И утешить-то он не умел впопад.

— Да как же я напляжпойду?! — вскричала она, проколотая новой мыслью. — На пляж!! Купаться как??! — И её штопором скрутило, сжевало, и куда-то от Демки прочь и вниз, к полу, свалился корпус её и голова, обхваченная руками.

Невыносимо представились Асе купальники всех мод — с бретельками и без бретелек, соединённые и из двух предметов, всех мод сегодняшних и всех грядущих, купальники оранжевые и голубые, малиновые и цвета морской волны, одноцветные и полосчатые, и с круговыми каёмочками, неиспробованные, не осмотренные перед зеркалом — все, которые никогда не будут ею куплены и никогда надеты! И именно эта сторона её существования — невозможность когда-нибудь ещё появиться на пляже — представилась ей сейчас самой режущей, самой постыдной! Именно из-за этого теряло всякий смысл — жить…

А Демка с высоких подушек бормотал что-то неумелое, неуместное:

— Знаешь, если тебя никто не возьмёт… Ну, я понимаю, конечно, какой я теперь… А то я на тебе всегда женюсь охотно, это ты знай…

— Слушай, Демка! — укушенная новой мыслью, поднялась и развернулась к нему Ася и смотрела открытыми глазами, без слёз. — А ведь слушай; ты — последний! Ты — последний, кто ещё может увидеть её и поцеловать! Уже никто никогда больше не поцелует! Демка! Ну, хоть ты поцелуй! Хоть ты!

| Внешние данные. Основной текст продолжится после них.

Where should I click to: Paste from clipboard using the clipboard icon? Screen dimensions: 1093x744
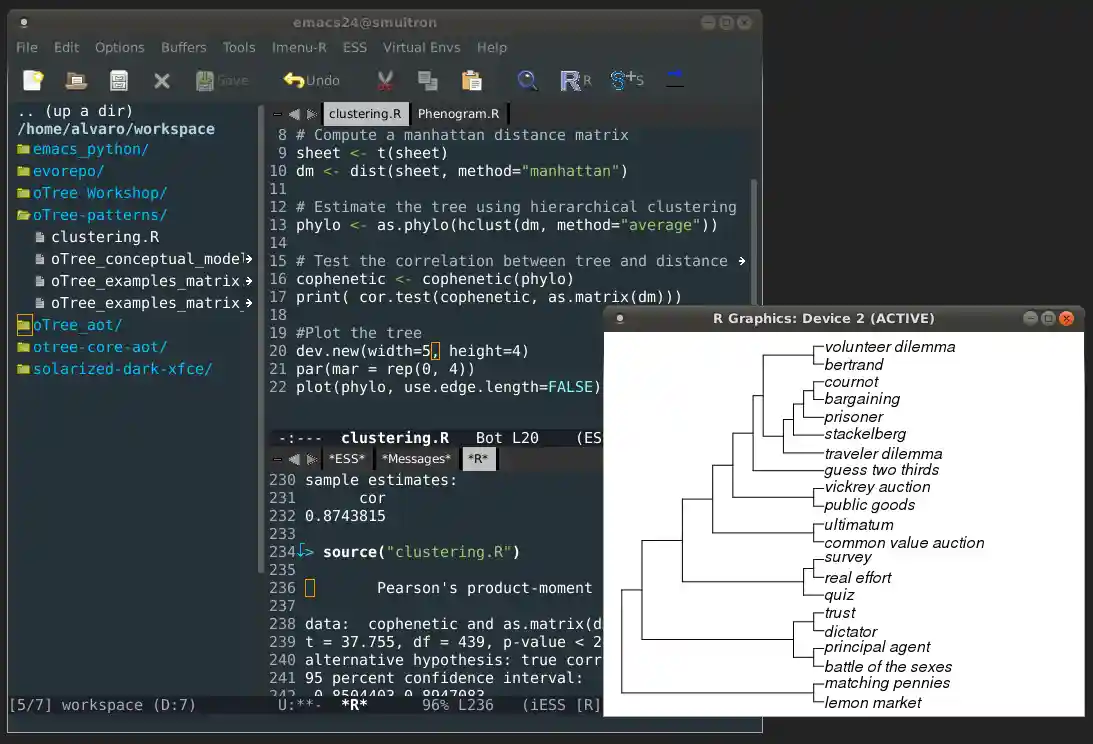[470, 80]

Она раздёрнула халат, да он сам уже не держался, и, снова кажется плача или стоня, оттянула свободный ворот сорочки — и оттуда выдвинулась её обречённая правенькая.

Это заблистало как солнце, вступившее прямо сюда! Засияла, запылала вся палата! А румянце соска — крупней, чем Демка держал в представлении! — выплыло перед ним, и глаза не выдерживали этой розовости!

К его голове наклонила Ася совсем близко и держала так.

— Целуй! Целуй! — ждала, требовала она.

И вдыхая запазушное подаренное ему тепло, он стал тыкаться как поросёнок, благодарно и восхищённо, поспешными губами, во всю эту изгибистую, налитую над ним поверхность, хранящую свою постоянную форму, плавней и красивей которой ни нарисовать, ни вылепить.

— Ты — будешь помнить?… Ты будешь помнить, что она — была? И — какая была?…

Асины слёзы падали ему на стриженую голову. Она не убирала, не отводила, и он снова возвращался к румянцу и мягко делал губами так, как её будущий ребёнок с этой грудью уже не сделает никогда. Никто не входил, и он обцеловывал это нависшее над ним чудо.